→ **THE TASK**: Set down the data below word for word, and leave the images aside.

(INPUT FOR THIS TASK)

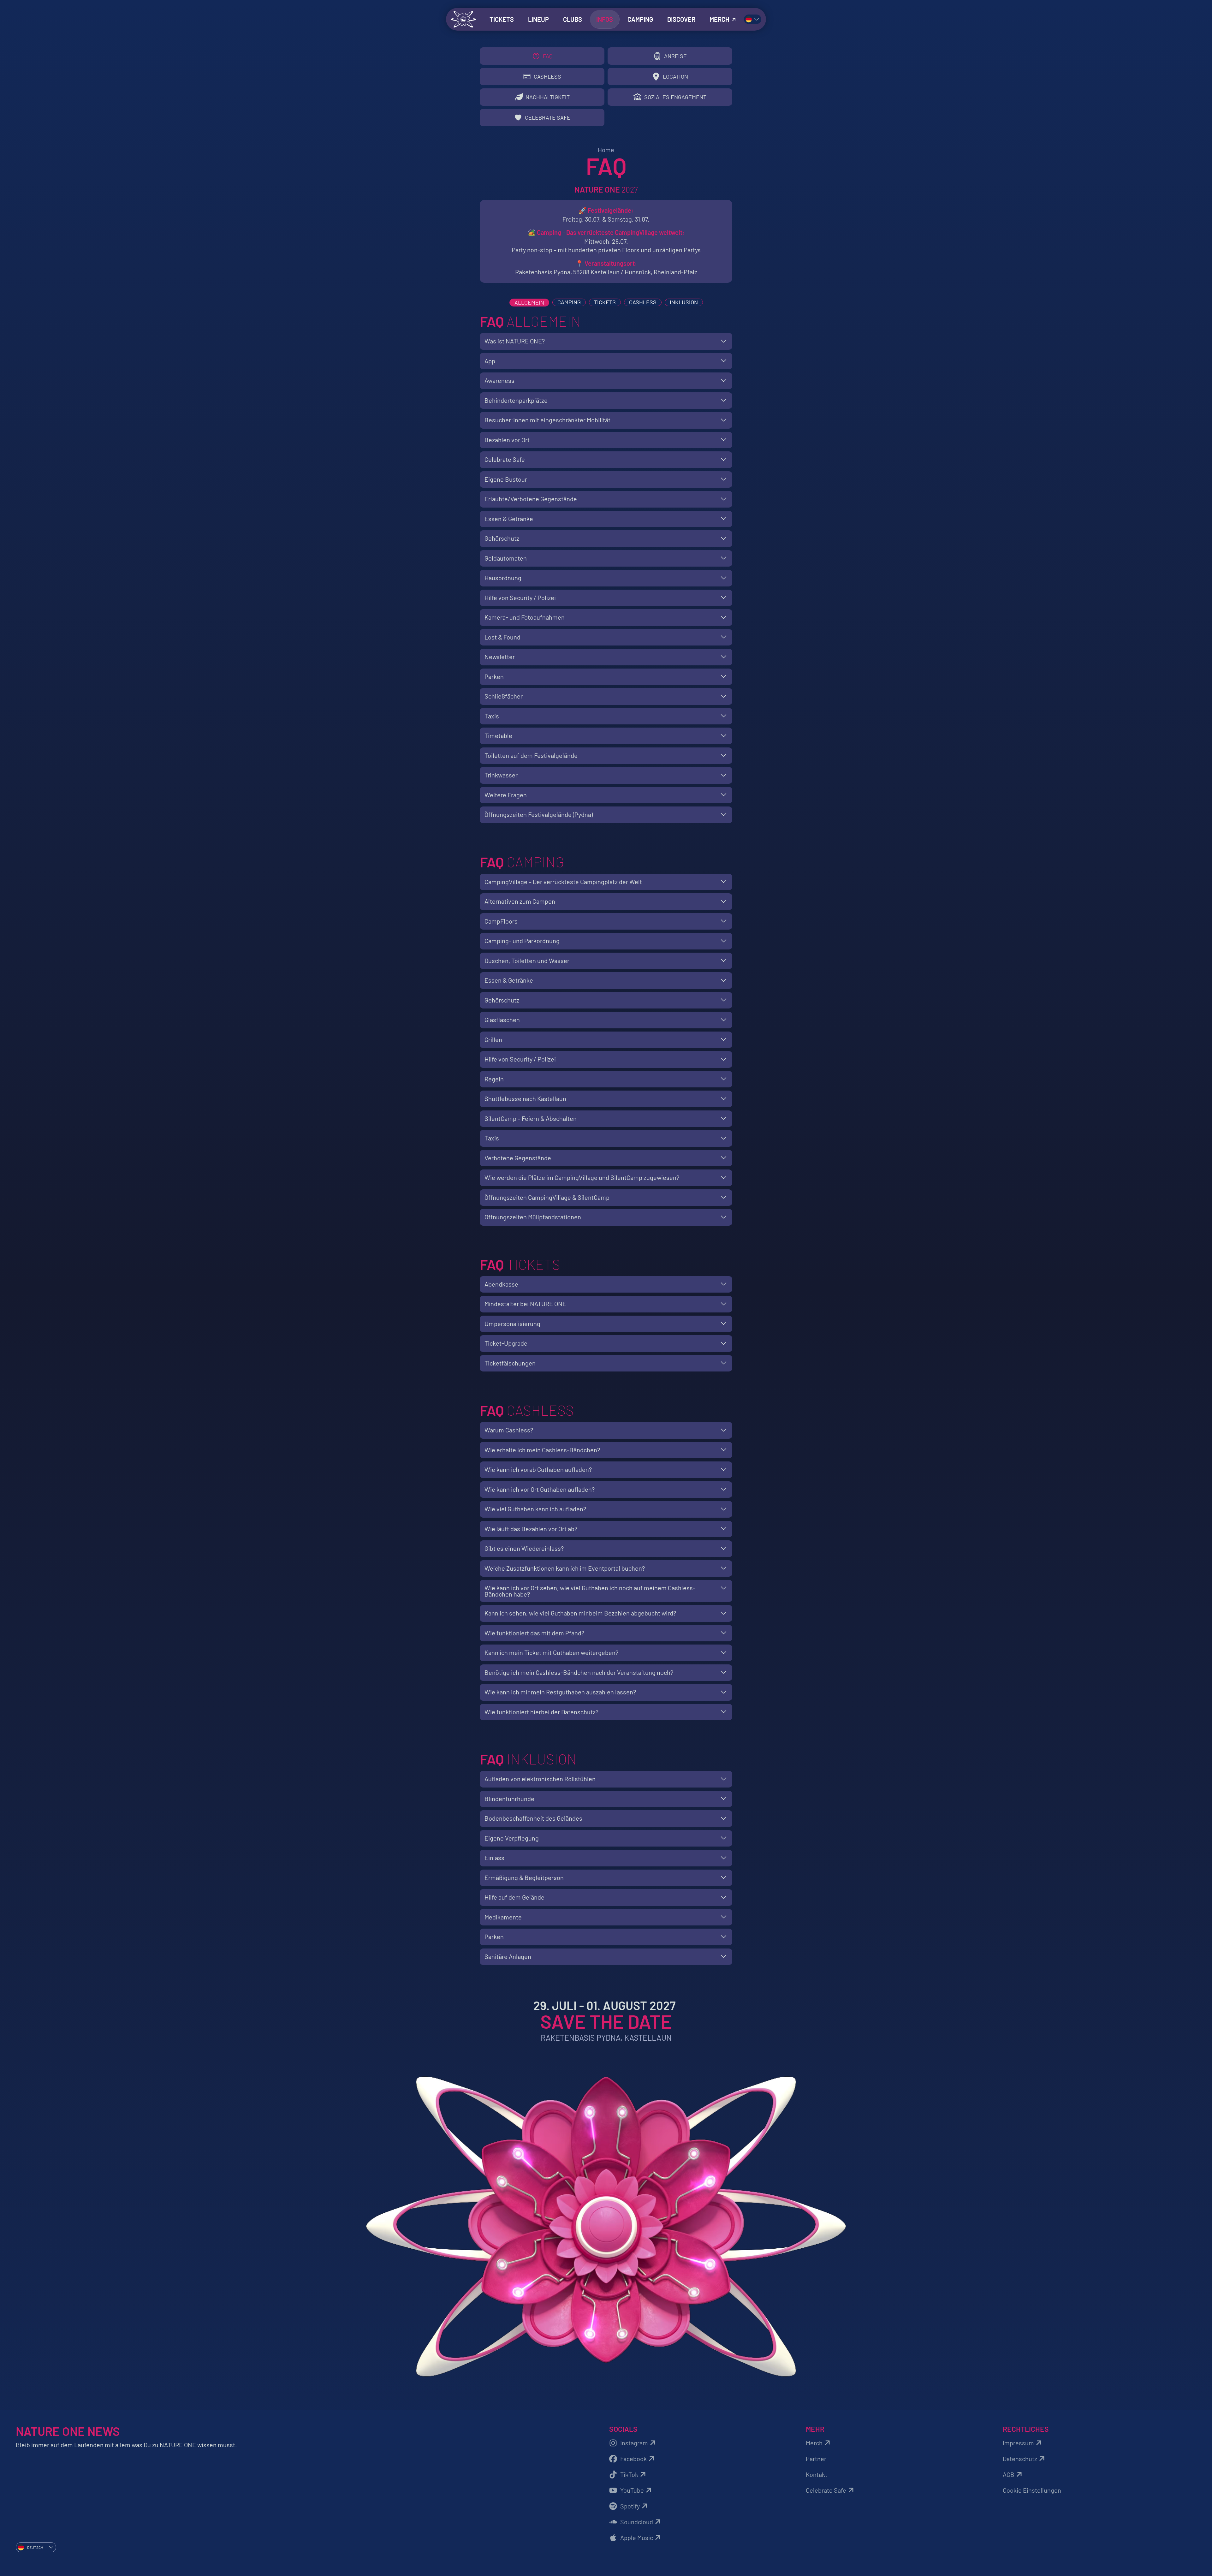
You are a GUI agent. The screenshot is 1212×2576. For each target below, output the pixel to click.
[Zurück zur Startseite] (463, 19)
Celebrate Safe (826, 2490)
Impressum (1018, 2443)
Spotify (630, 2506)
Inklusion (684, 302)
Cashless (642, 302)
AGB (1008, 2474)
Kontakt (816, 2474)
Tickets (605, 302)
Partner (816, 2458)
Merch (814, 2443)
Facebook (633, 2458)
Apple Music (636, 2537)
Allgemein (529, 302)
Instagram (634, 2443)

(End INPUT FOR THIS TASK)

→ **ANSWER SECTION**:
You are a GUI agent. The screenshot is 1212×2576. For each target below, output the pixel to click.
[Zurück zur Startseite] (463, 19)
Celebrate Safe (826, 2490)
Impressum (1018, 2443)
Spotify (630, 2506)
Inklusion (684, 302)
Cashless (642, 302)
AGB (1008, 2474)
Kontakt (816, 2474)
Tickets (605, 302)
Partner (816, 2458)
Merch (814, 2443)
Facebook (633, 2458)
Apple Music (636, 2537)
Allgemein (529, 302)
Instagram (634, 2443)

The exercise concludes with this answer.